16.12.14

Performance Cotidiana

O caso foi o seguinte: dum livro comprado em sebo, com dedicatória que não se esperava relida na contracapa, veio a mim Gilmar, nascido em 27 de Julho de 1952, filho de Seu Ubaldo e Dona Maria Guedes, São Paulo / Capital. Gilmar tem feição séria que não combina com sua pouca idade - confirmada pela data posteriormente descoberta - rosto quadrado e um cabelo que me lembra algum tio distante, e também o Fitipaldi. Emitiu a segunda via de seu Rg em setembro de 1973, talvez para começar em algum emprego, como manda mamãe e a boa etiqueta. De todos os dados, não imaginava Gil fosse entrar num livro que eu compraria 40 anos depois, também não teria como supor que um ano após a compra estaria distraída na plataforma do metrô,  escrevendo qualquer rascunho em meu caderno, e que dele saltaria num vôo leve a cópia amarelada de seu registro. Creio que lhe pareceria cômico, se houver algum tino ao humor minimalista cotidiano, que só tenha me dado conta do ocorrido quando um casal simpático buscava entre os rostos o seu, Gilmar;  teu rosto sizudo xerocado na mão de estranhos a buscar sua figura.
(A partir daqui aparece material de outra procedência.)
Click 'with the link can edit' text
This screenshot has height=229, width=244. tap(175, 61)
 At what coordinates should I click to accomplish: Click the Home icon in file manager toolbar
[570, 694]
Timidamente, confesso, fingi não ter sido de minhas páginas a tua fuga, observei apenas achando graça toda aquela movimentação.  Foi um senhor de rosto já cansado, que poderia ser tu, e um olhar amolecido que me denunciou:
- É dela, é dela o documento.

Um comentário:

Geandra disse...

Das poesias cotidianas. Que só podem ganhar encanto em olhos atentos aos preciosos encontros sutis, porque em meio a aceleração alucinante do tempo do capital é difícil ter o tempo da poesia, que pede uma outra respiração.